It’s unlikely that they’ll come back, because most canopy trees here long ago stopped regenerating. Every resident native species now harbors its own pathogen: some fungus, insect, or disease that seizes the opportunity to ravish trees weakened by chemical onslaught. As if that weren’t enough, as the NYBG forest became an island of greenery surrounded by hundreds of square miles of gray urbanity, it became the primary refuge for Bronx squirrels. With natural predators gone and no hunting permitted, there’s nothing to stop them from devouring every acorn or hickory nut before it can germinate. Which they do.

There is now an eight-decade gap in this old forest’s understory. Instead of new generations of native oaks, maple, ash, birch, sycamore and tulip trees, what’s mainly growing are imported ornamentals that have blown in from the rest of the Bronx. Soil samplings indicate some 20 million ailanthus seeds sprouting here. According to Chuck Peters, curator of the NYBG’s Institute of Economic Botany, exotics such as ailanthus and cork trees, both from China, now account for more than a quarter of this forest.

“Some people want to put the forest back the way it was 200 years ago,” he says. “To do that, I tell them, you’ve got to put the Bronx back the way it was 200 years ago.”

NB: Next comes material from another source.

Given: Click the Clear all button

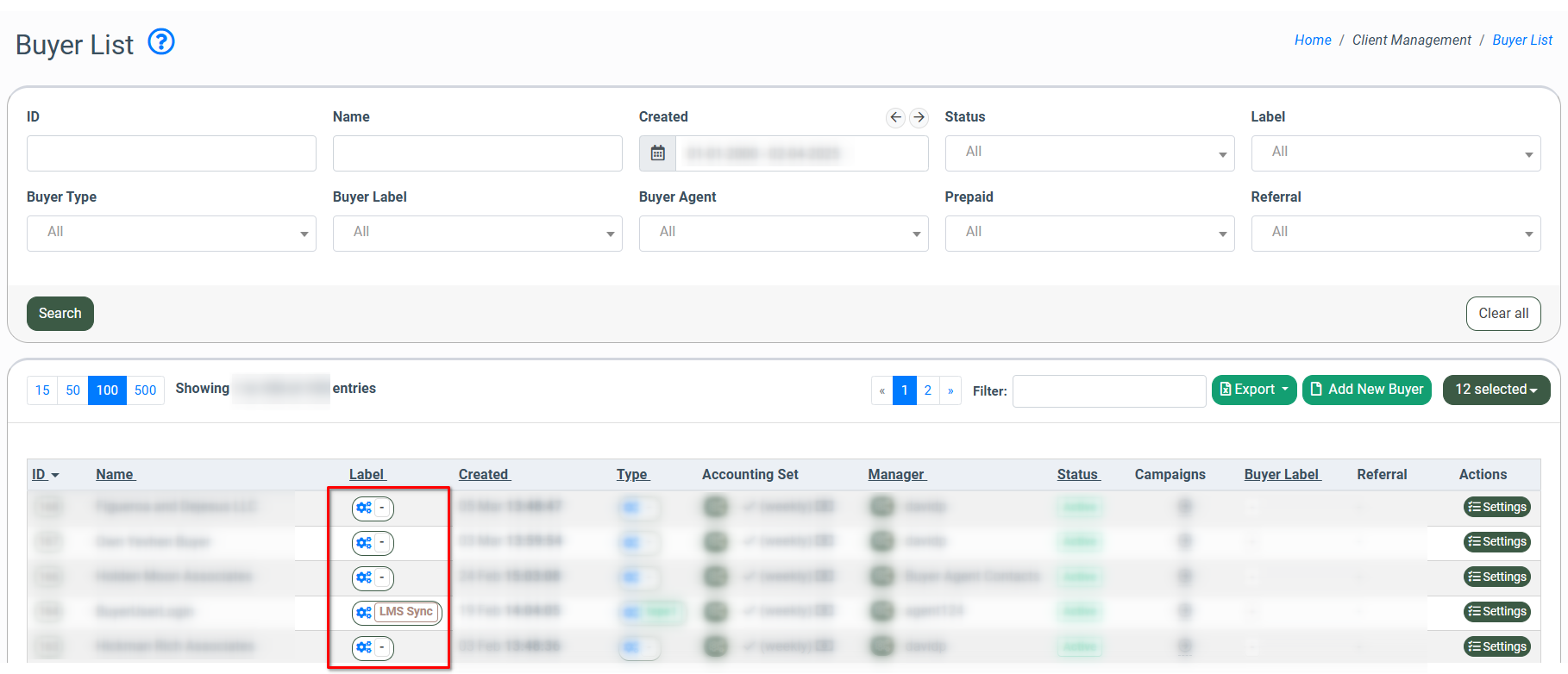Looking at the screenshot, I should pyautogui.click(x=1502, y=314).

As human beings learned to transport themselves all over the world, they took living things with them and brought back others. Plants from the Americas changed not only ecosystems in European countries but also their very identities: think of Ireland before potatoes, or Italy before tomatoes. In the opposite direction, Old World invaders not only forced themselves on hapless women of vanquished new lands, but broadcast other kinds of seed, beginning with wheat, barley, and rye. In a phrase coined by the American geographer Alfred Crosby, this ecological imperialism helped European conquerors to permanently stamp their image on their colonies.